The same distribution comparison, for evaluating performance of \(\mathcal {N}^*\), has been performed with respect to other sets of data, in particular on those sets generated from inputs having a fixed transmissivity value for some given fractures; in this situation \(\mathcal {N}^*\) performed very well, since it has been able to predict fluxes even if its training set was generated from inputs with no fixed values for any fracture transmissivity.

We have also analyzed the sensitivity with respect to the training set size, and we have shown the viability of the approach to produce predicted fluxes to be used in the framework of Monte Carlo method for computing statistics of the given quantity of interest. Comparing these results with those obtained using actual DFN simulations, we observed that moments computed using NNs are relatively near to values of actual moments, also for NNs trained on small training sets.

In order to show robustness with respect to the number of overall fractures, and the number of outflow fractures, the analysis has been then repeated for other DFNs with different fixed geometries, confirming the ability of the presented method in predicting fluxes essentially independently of the total number of fractures and of the number of outflow fractures.

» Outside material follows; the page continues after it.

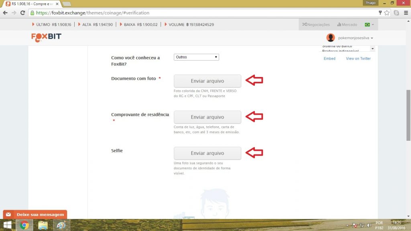411x231 pixels.
Task: Open the Windows Start menu
Action: pos(7,225)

In conclusion, all results shown in this paper confirm the viability of NNs as possible model reduction tools for DFN flow simulations, usable for example in the framework of UQ analyses, due to the good accuracy and extremely fast evaluation time. These encouraging results suggest a wider investigation, in view of a more general application of learning algorithms for UQ in DFN problems.